In a Kingdom family, there are no passengers; it’s every hand to the pump. Every contribution, no matter how seemingly small, is vital for the functioning of the whole. In pale contrast, in an institutional construct of church, a small group shoulder a back-breaking overdose of governmental responsibility, while the majority aren’t allowed in the game at all.
God is restoring the brotherhood and priesthood of all believers so that as Kingdom families, we’re all engaged in the work of God. Yes, some will carry more responsibility due to their maturity and grace; yes, we all have different gifts and passions—we’re not conforming down to some colourless, uniform one-size-fits-all straitjacket. No sir! We’re being transformed into the multifaceted, multidimensional beauty of the Head, Jesus Christ—and as we all offer our contributions, we display the “manifold wisdom of God” (Ephesians 3:10).
So, to be crystal clear then: everything we do, in every challenge or victory, we’re learning to govern. In a phrase, we’re training for reigning; we’re progressively growing into our dominion destiny both in this present age, and in the age to come.
Paul explained to Timothy, in a mind-blowing statement, “godliness is profitable for all things, having promise of the life that now is and of that which is to come” (1 Timothy 4:8).
Our dominion destiny is to rule and reign as the sons of God. We’re called to advance His Kingdom rule on earth now—in this present age—and our faithfulness to this mandate has a direct bearing on our potential in the coming age, the age inaugurated by the return of Christ (Matthew 25:14-30; Luke 19:11-27; Revelation 5:10; 22:5). Wow!

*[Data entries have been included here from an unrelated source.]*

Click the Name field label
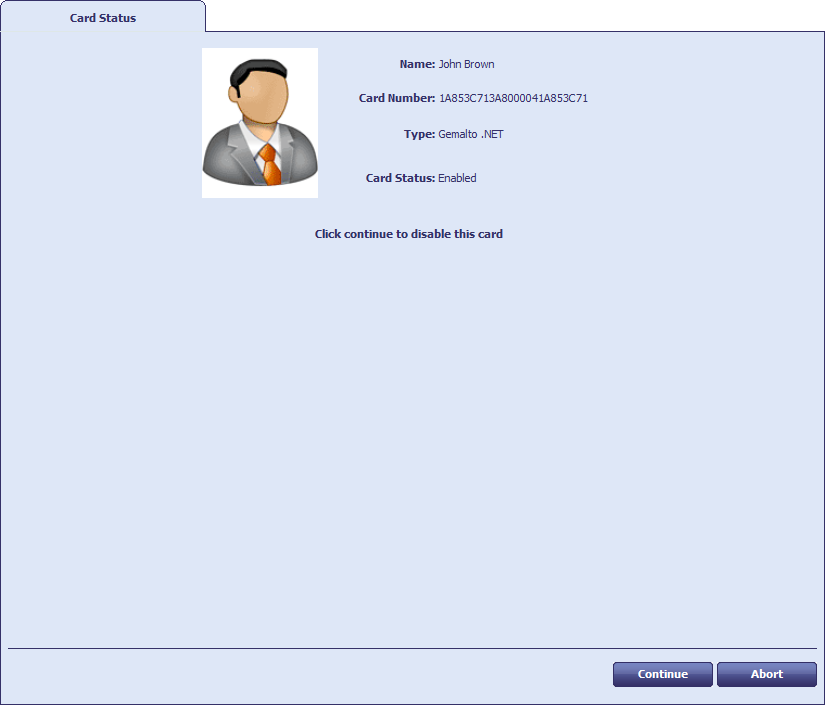825x705 pixels. point(417,64)
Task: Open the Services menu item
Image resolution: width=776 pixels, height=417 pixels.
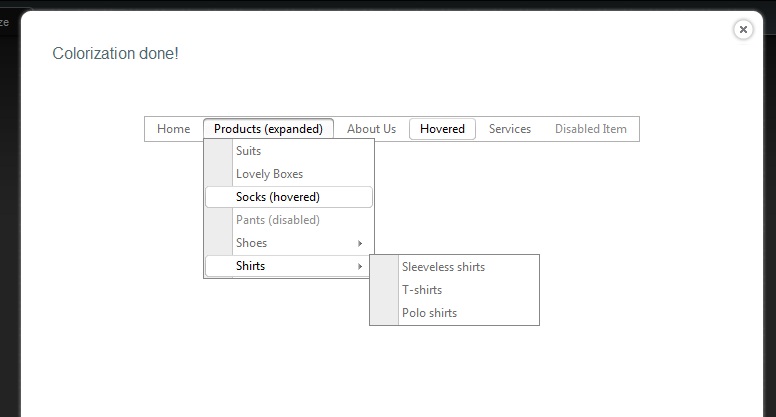Action: point(510,129)
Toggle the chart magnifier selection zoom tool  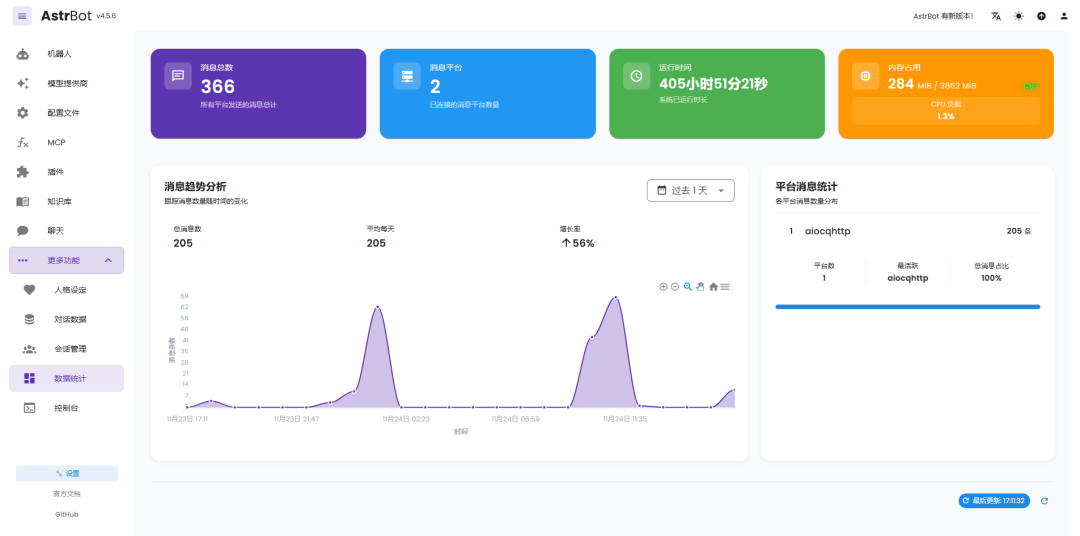click(x=688, y=287)
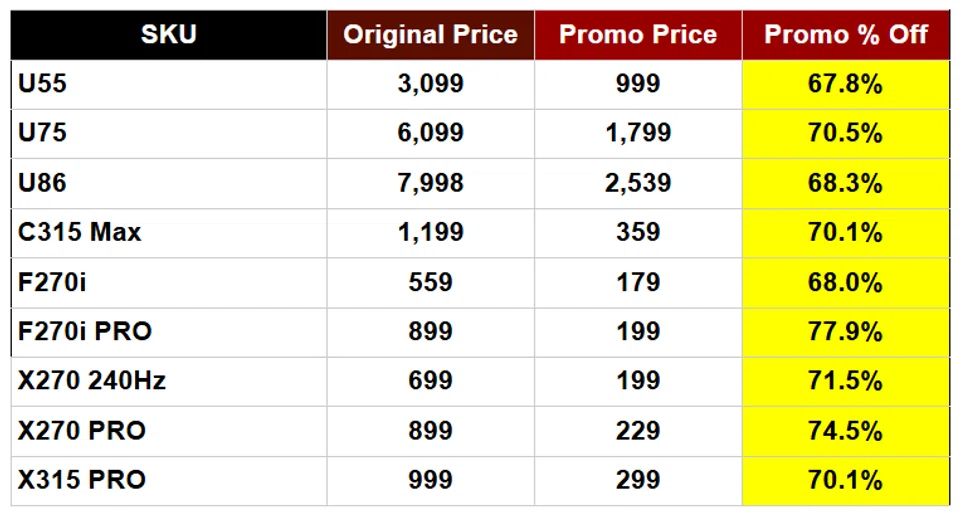The image size is (960, 513).
Task: Click the 74.5% promo off cell
Action: pos(845,431)
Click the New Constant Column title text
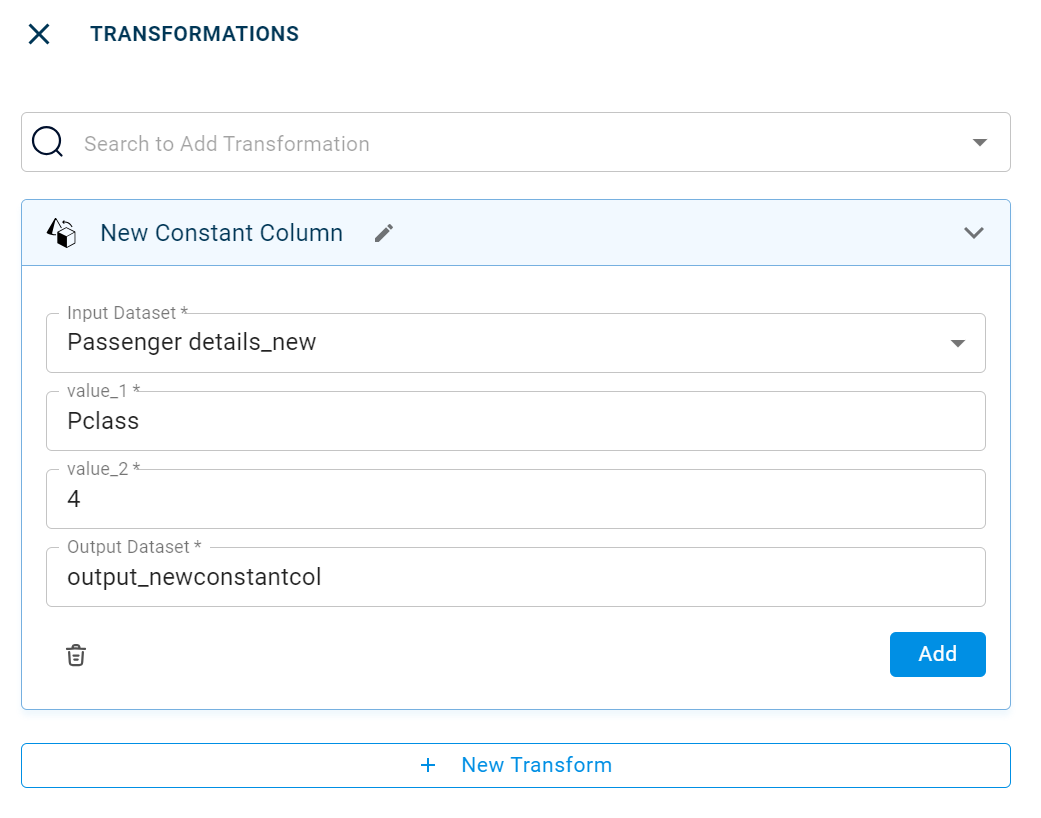This screenshot has width=1041, height=818. click(x=221, y=233)
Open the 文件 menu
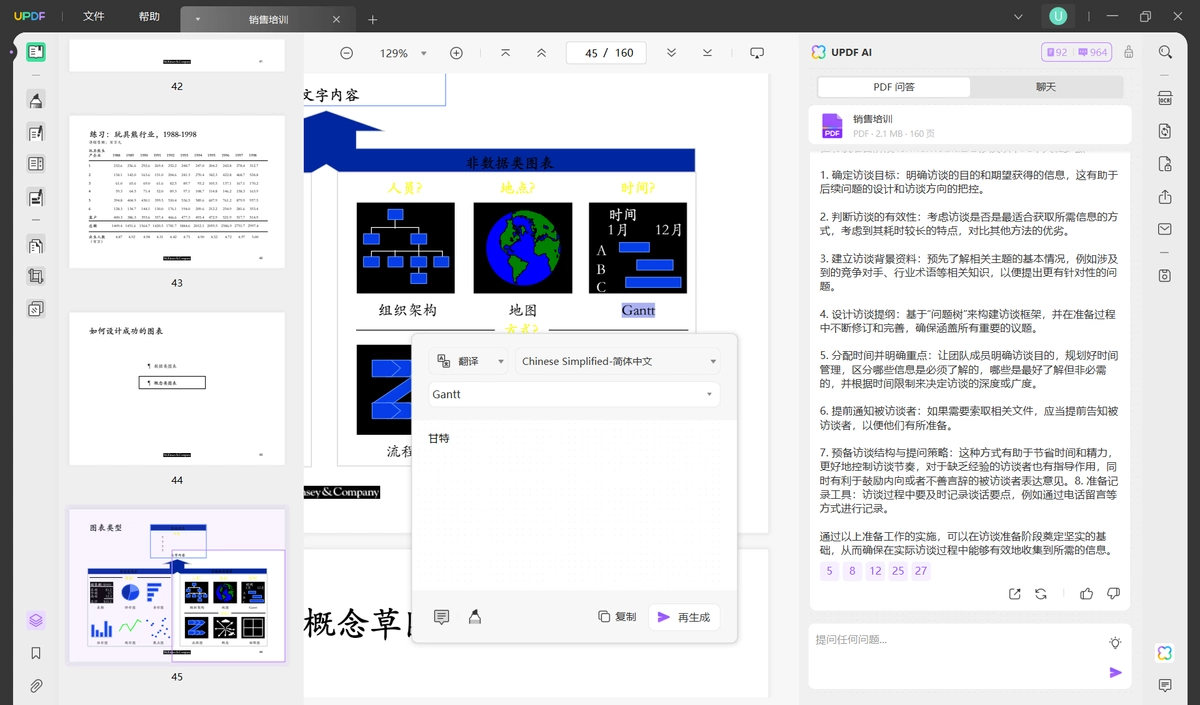The height and width of the screenshot is (705, 1200). click(94, 17)
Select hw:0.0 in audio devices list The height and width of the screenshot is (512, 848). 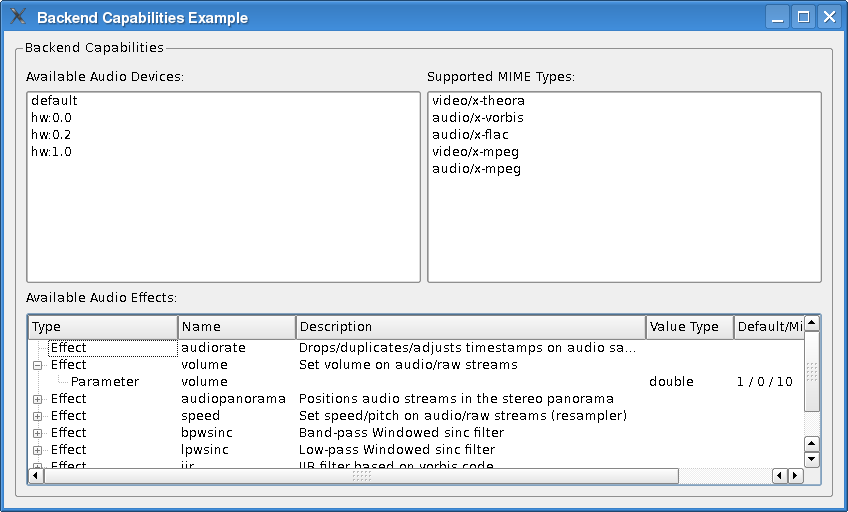pos(51,118)
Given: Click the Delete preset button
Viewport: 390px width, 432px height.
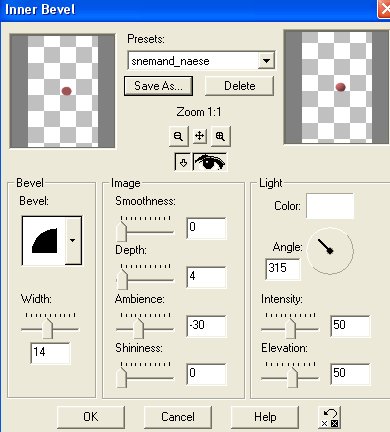Looking at the screenshot, I should tap(239, 86).
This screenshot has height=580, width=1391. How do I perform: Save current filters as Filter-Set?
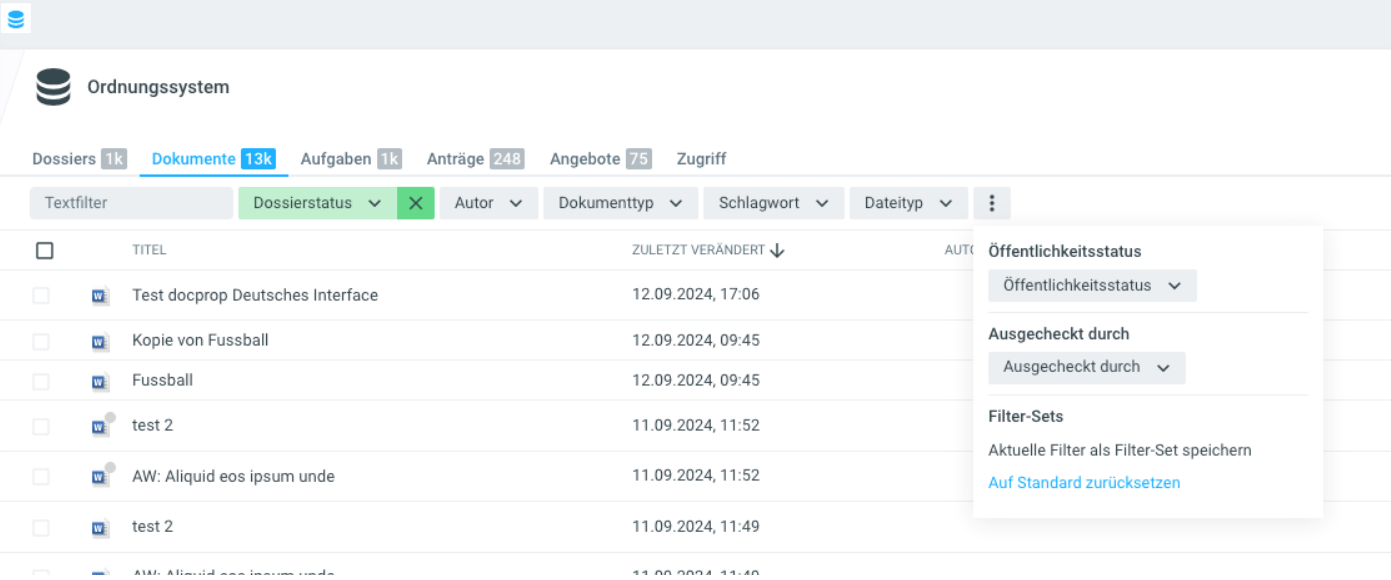tap(1119, 450)
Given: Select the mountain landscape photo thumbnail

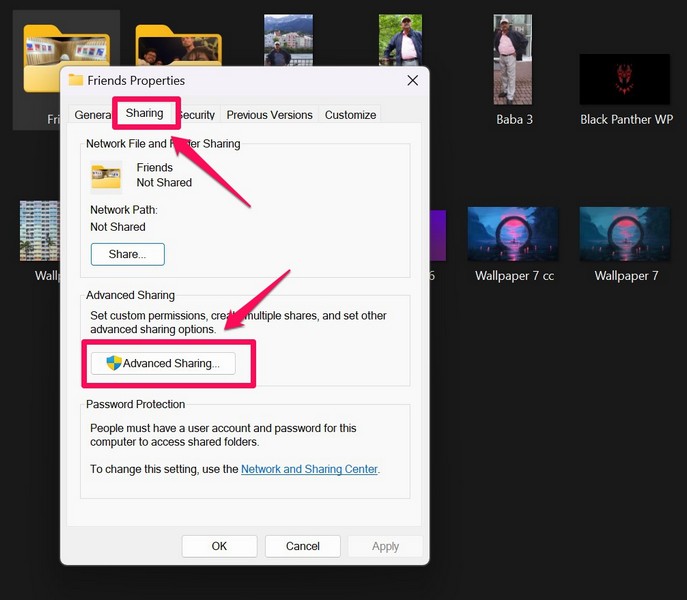Looking at the screenshot, I should 288,40.
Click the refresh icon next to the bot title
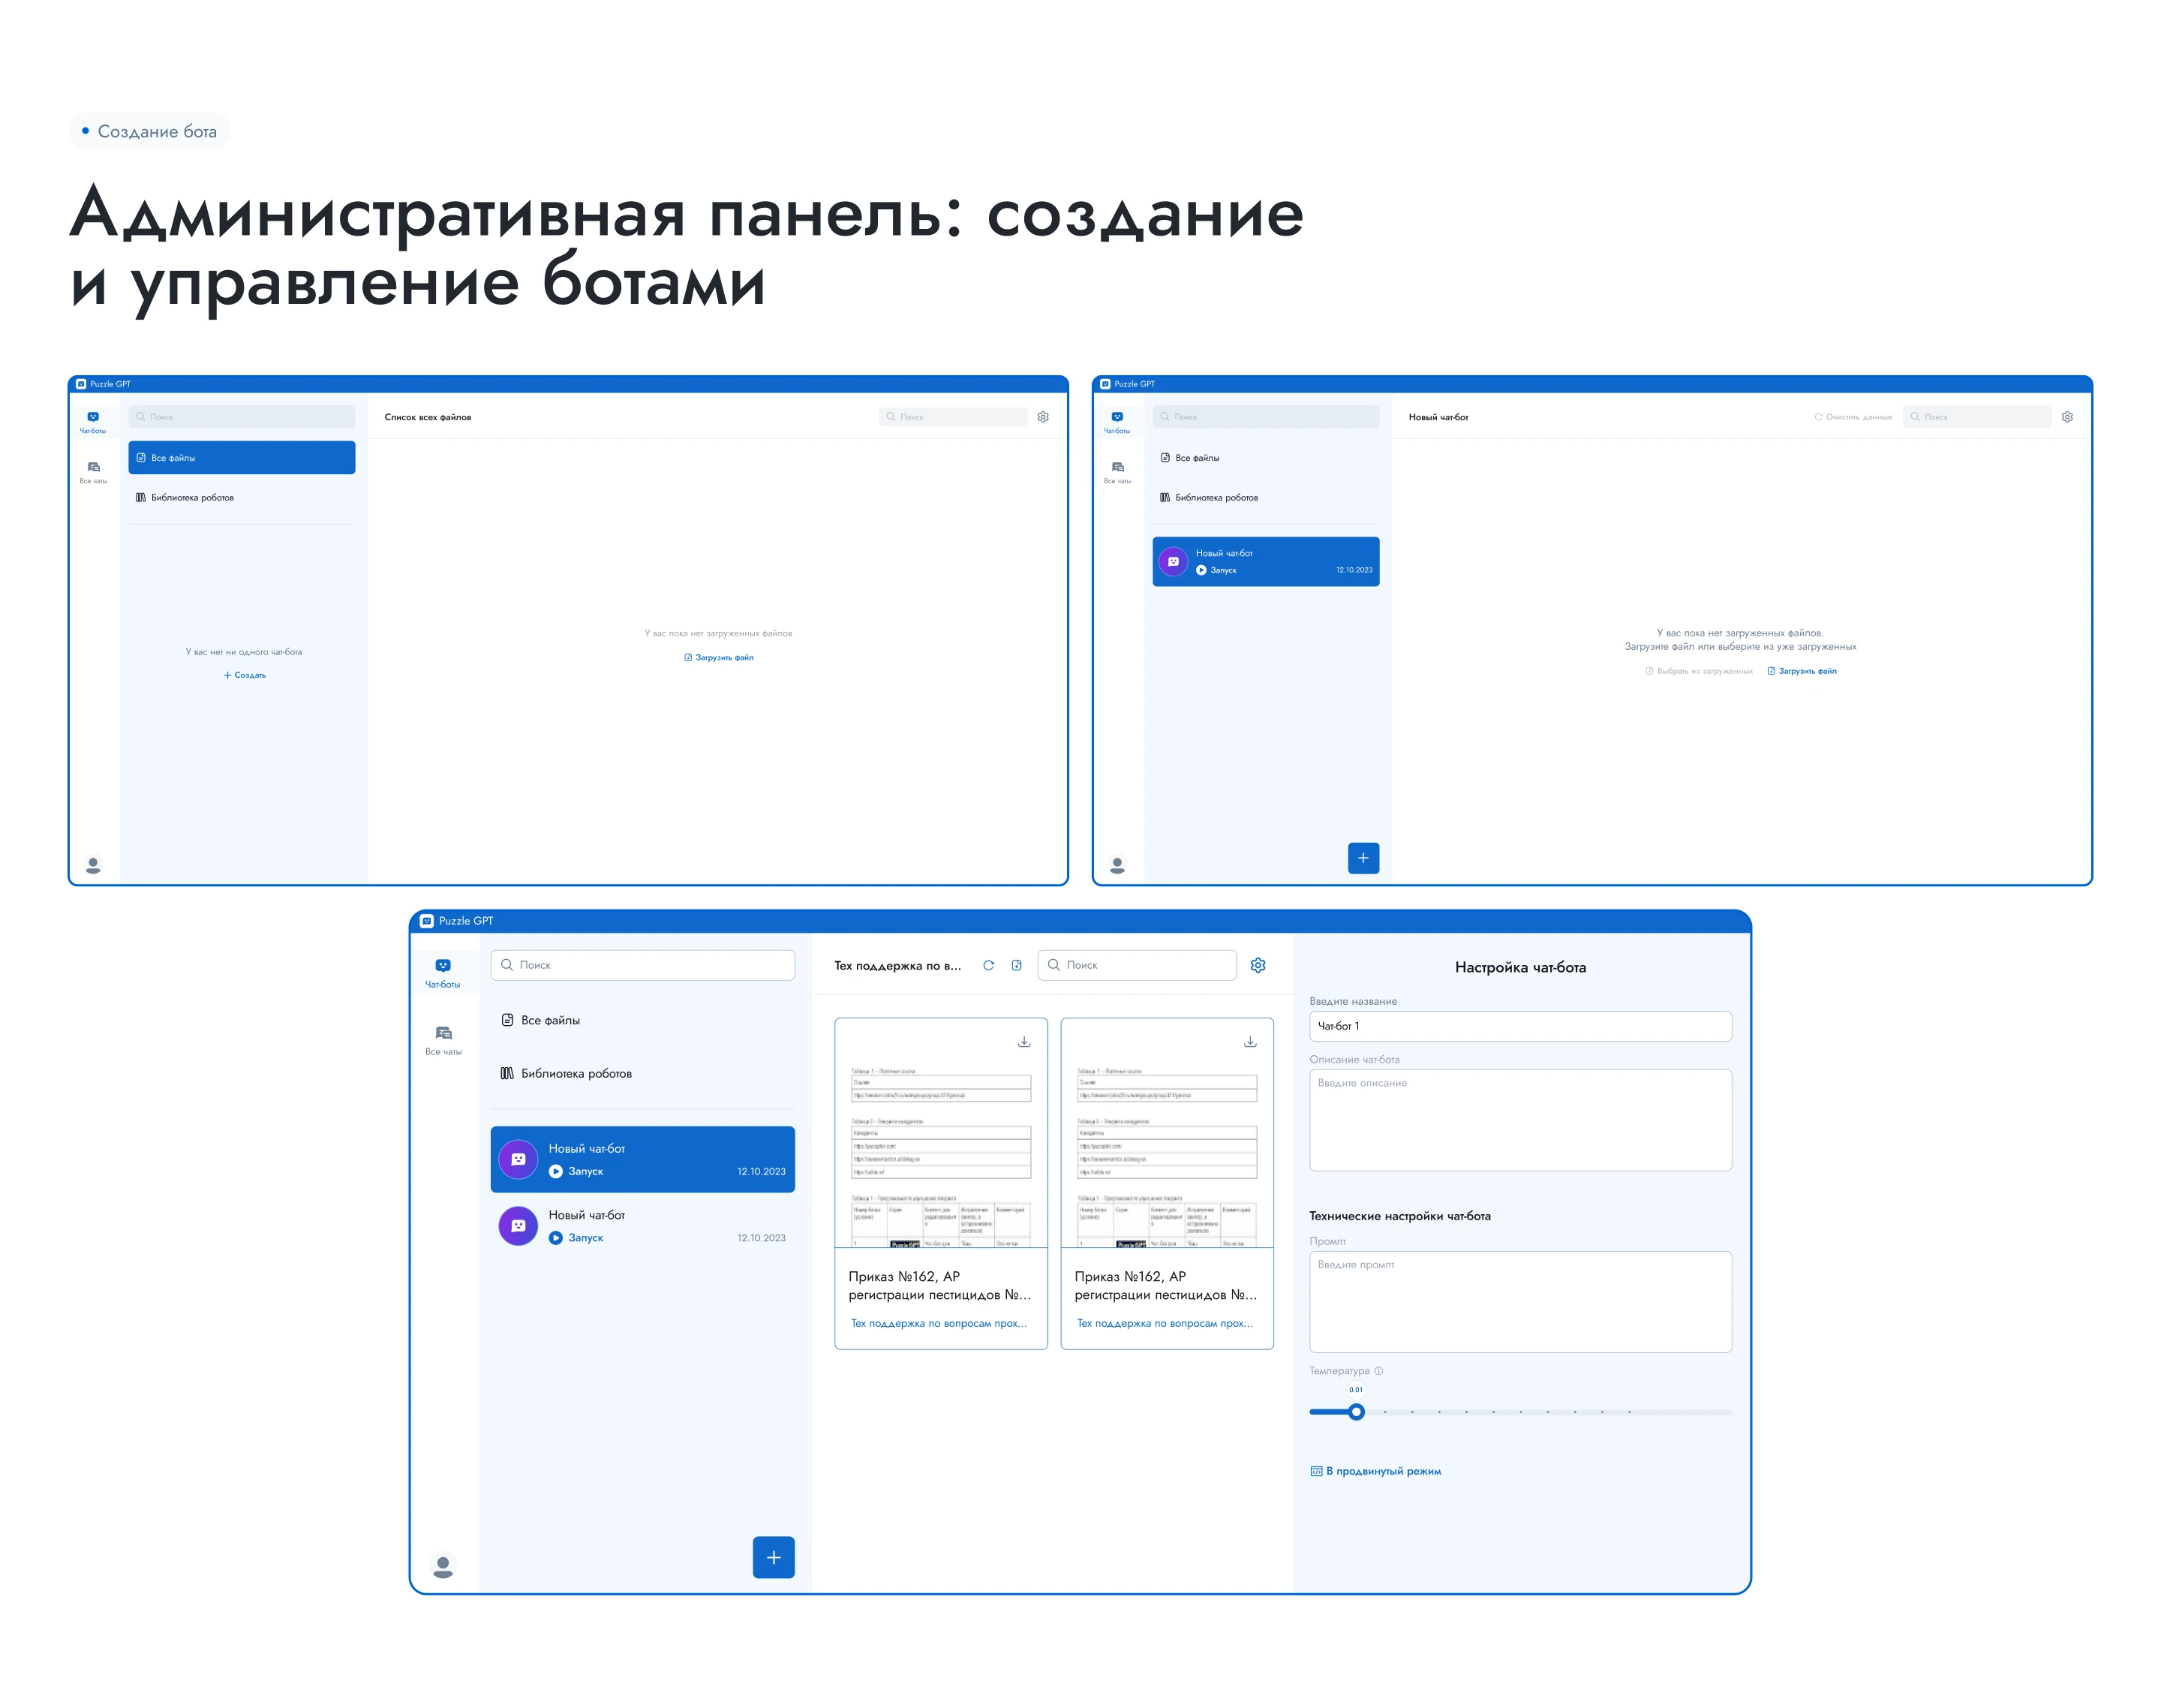Screen dimensions: 2161x1708 pyautogui.click(x=989, y=965)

While this might be an overload of information right now, please see What do you mean by training for reigning? if you would like to explore this further; however, the important point to lay hold of is this:
In every challenge we face, as individuals and as Kingdom communities; in how we steward our time, talent and treasures; in how we manage our interpersonal relationships—including how we deal with offence and how we resolve conflict—we’re harnessing our dominion potential. We’re learning to govern now, advancing His Kingdom on earth as it is in heaven, and we’re preparing for governing in the age to come.
In other words, simple church is not just about a hip, new reshuffling of the proverbial church furniture. It’s so much more than merely moving our meeting from a church-building to a lounge-room. We’re talking about a change of mindset, not a change of venue. And a simple church family is simply the best “means”—I believe, the God-designed means—for training for reigning. After all, an institution, no matter how modern and innovative it might be, is always a poor, only-when-absolutely-necessary alternative. Where does a child grow best, in a family or an orphanage?
Why are we doing this? We’re training for reigning. †
So, how do you make simple church work? We can’t … any more than we can make ourselves fall in love, or force a fruit tree to produce fruit.
The right environment is required for love to blossom and fruit to flourish, and these four values are a vital starting point for simple church communities alive, in love and on mission:
- An essential first-hand relationship with God, grasping His Fatherhood and our sonship. The Whose and Who questions.
- An intentional, communal lifestyle with a primary core of relationships. The Whom question.
- A Kingdom, missional vision and shared resolve to embody it. The Where question.
- A Kingdom, dominion perspective of our purpose in this age. The Why question.